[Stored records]
· · ·

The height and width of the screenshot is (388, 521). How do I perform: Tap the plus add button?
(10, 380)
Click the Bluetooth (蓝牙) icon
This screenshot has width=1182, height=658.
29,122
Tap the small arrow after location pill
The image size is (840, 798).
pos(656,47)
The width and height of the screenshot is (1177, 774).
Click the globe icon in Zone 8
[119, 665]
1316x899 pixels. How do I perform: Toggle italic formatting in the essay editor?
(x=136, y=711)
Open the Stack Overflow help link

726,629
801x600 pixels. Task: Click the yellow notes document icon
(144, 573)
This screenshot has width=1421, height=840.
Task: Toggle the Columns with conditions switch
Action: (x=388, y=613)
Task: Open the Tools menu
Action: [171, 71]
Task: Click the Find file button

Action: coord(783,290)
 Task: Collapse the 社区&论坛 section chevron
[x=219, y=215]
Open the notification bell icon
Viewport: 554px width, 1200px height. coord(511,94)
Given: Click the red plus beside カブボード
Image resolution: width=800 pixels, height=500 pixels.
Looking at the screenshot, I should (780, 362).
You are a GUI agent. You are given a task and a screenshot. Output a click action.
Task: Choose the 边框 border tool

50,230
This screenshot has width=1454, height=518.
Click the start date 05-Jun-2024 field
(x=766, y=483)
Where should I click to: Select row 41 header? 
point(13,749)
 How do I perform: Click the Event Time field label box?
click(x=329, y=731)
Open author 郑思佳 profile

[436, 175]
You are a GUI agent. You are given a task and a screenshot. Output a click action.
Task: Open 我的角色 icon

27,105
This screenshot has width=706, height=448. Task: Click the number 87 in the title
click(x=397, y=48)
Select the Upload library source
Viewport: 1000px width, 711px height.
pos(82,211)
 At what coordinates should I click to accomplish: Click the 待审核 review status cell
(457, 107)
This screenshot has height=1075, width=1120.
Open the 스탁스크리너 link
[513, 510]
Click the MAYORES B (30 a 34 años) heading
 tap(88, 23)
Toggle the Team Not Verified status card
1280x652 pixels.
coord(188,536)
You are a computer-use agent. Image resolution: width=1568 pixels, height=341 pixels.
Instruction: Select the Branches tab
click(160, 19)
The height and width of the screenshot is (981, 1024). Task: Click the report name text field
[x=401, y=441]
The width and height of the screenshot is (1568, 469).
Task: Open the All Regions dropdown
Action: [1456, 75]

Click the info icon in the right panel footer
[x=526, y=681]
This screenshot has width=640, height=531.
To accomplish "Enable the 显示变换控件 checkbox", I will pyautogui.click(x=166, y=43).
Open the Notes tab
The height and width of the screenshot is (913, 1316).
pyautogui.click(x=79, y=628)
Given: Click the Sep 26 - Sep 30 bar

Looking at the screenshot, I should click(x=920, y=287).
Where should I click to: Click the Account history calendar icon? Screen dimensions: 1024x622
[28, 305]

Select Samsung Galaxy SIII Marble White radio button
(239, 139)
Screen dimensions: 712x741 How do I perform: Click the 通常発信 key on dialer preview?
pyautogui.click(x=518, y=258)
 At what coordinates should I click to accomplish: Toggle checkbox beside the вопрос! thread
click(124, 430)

· · ·

[Exercise instructions]
Please write out the lines that run from the one with "This screenshot has width=640, height=531." to the end of the records, both included, exactly as they appear.

[Written answer]
This screenshot has width=640, height=531.
To accomplish "Enable the 显示变换控件 checkbox", I will pyautogui.click(x=166, y=43).
Open the Notes tab
The height and width of the screenshot is (913, 1316).
pyautogui.click(x=79, y=628)
Given: Click the Sep 26 - Sep 30 bar

Looking at the screenshot, I should click(x=920, y=287).
Where should I click to: Click the Account history calendar icon? Screen dimensions: 1024x622
[28, 305]

Select Samsung Galaxy SIII Marble White radio button
(239, 139)
Screen dimensions: 712x741 How do I perform: Click the 通常発信 key on dialer preview?
pyautogui.click(x=518, y=258)
 At what coordinates should I click to accomplish: Toggle checkbox beside the вопрос! thread
click(124, 430)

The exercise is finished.